Il board di Generali trema
Ecco di cosa parliamo. Nel Ddl Capitali è stata inserita una norma, pur ammorbidita rispetto al testo iniziale, che punta a limitare il meccanismo per cui alcuni Consigli di Amministrazione perpetuano sé stessi. In pratica, essi vengono rinnovati di elezione in elezione senza che l’assemblea degli azionisti possa scegliere una nuova composizione del board. Con le nuove regole in dirittura di arrivo, vengono apportate due modifiche: in primis, il board può presentare una lista propria con il voto favorevole dei due terzi dei suoi componenti; la lista del CDA deve contenere un numero di candidati pari ad almeno un terzo in più dei consiglieri da eleggere.

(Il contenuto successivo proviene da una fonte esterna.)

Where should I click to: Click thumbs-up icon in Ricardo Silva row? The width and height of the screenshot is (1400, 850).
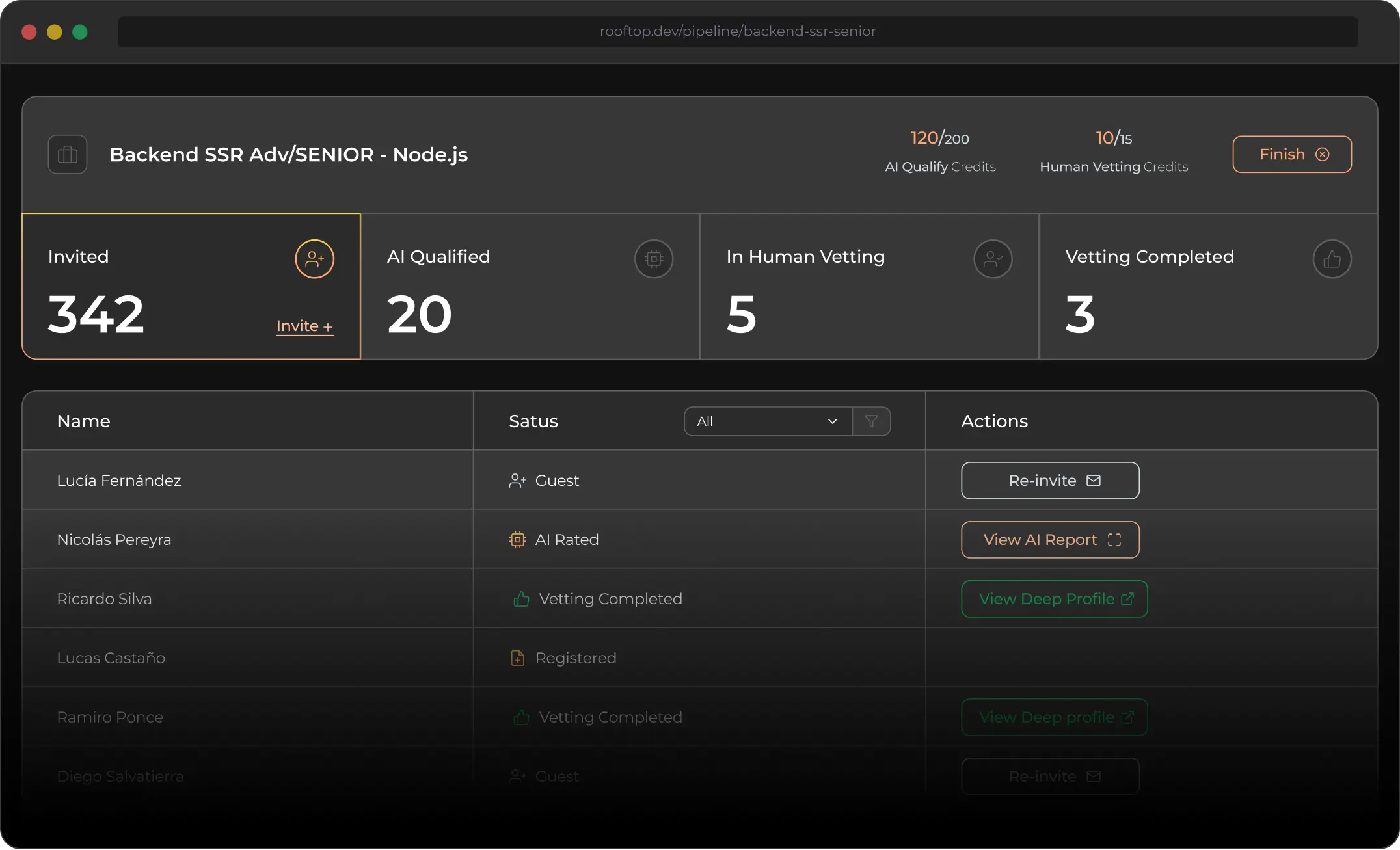(x=521, y=599)
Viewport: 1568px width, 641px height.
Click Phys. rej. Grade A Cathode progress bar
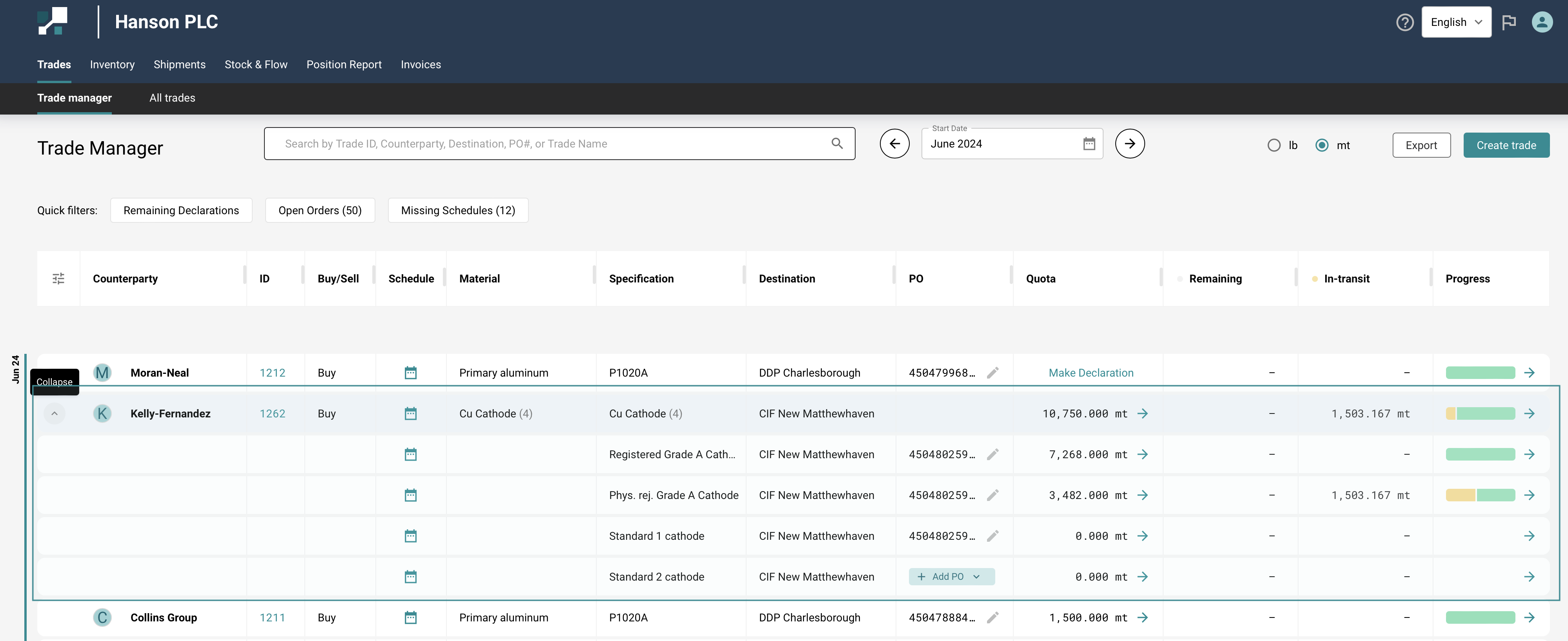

Con questa riforma, le minoranze rappresentate nei CDA avrebbero possibilmente un potere di veto, a patto chiaramente di superare il terzo dei seggi. E l’assemblea degli azionisti disporrebbe perlomeno della possibilità di scegliere quali tra i candidati proposti eleggere e quali no. Un affievolimento del potere assoluto dei board uscenti, che ha indisposto non poco Philippe Donnet, CEO di Generali. Egli ha attaccato il provvedimento, paventando il rischio di ingovernabilità nelle grandi aziende.
Nagel a rischio in Mediobanca
In effetti, il Ddl Capitali riguarda molto da vicino Generali e la controllante Mediobanca.
In Mediobanca le cose non andrebbero meglio per il CEO Alberto Nagel, sfidato non solo da Caltagirone, ma anche da Delfin, la holding che fa capo alla famiglia Del Vecchio. I due azionisti di minoranza potrebbero persino invocare, alla luce delle nuove regole, un rinnovo anticipato del board a pochi mesi di distanza dall’ultima elezione.
Il Ddl Capitali servirebbe, maligna qualcuno, per effettuare un ribaltone nel salotto buono della finanza tricolore, spodestando la vecchia guardia in favore dell’imprenditoria domestica. La premier ha dichiarato un’ovvietà quando ha fatto notare che tutto ciò che assegna maggiori poteri agli azionisti di minoranza è ben visto dal mercato. In effetti, è così. Questa nuova norma dà fastidio non agli investitori, bensì ai CDA uscenti. La sua entrata in vigore vivacizzerebbe le relazioni tra azionisti e attirerebbe nuovi capitali verso società quotate in borsa e ad oggi con un management considerato inamovibile.
Nel Ddl Capitali anche il voto maggiorato
D’altra parte, i timori di ingovernabilità risultano spropositati anche per effetto del contemperamento apportato da un’altra norma del Ddl Capitali e che riguarda il cosiddetto “voto maggiorato“. Ogni azionista avrebbe a disposizione in assemblea fino a 10 voti, in relazione agli anni di detenzione del titolo. La norma punta a favorire gli azionisti di lungo corso, premiando gli assetti stabili e al contempo impedendo il protrarsi della fuga delle società in Olanda per blindare il controllo proprietà.
La disciplina sul voto maggiorato sarà progressiva, assegnando un voto in più all’anno per ogni anno di detenzione del capitale. Pertanto, i suoi effetti si vedranno nel lungo termine. Se da un lato dovrebbe frenare il fenomeno del delisting a Piazza Affari, dall’altro rischia di indebolire i nuovi investimenti in borsa da parte di attori potenzialmente interessati alla governance. Guarda caso, sul punto non sono arrivate critiche da parte del gotha industriale-finanziario domestico.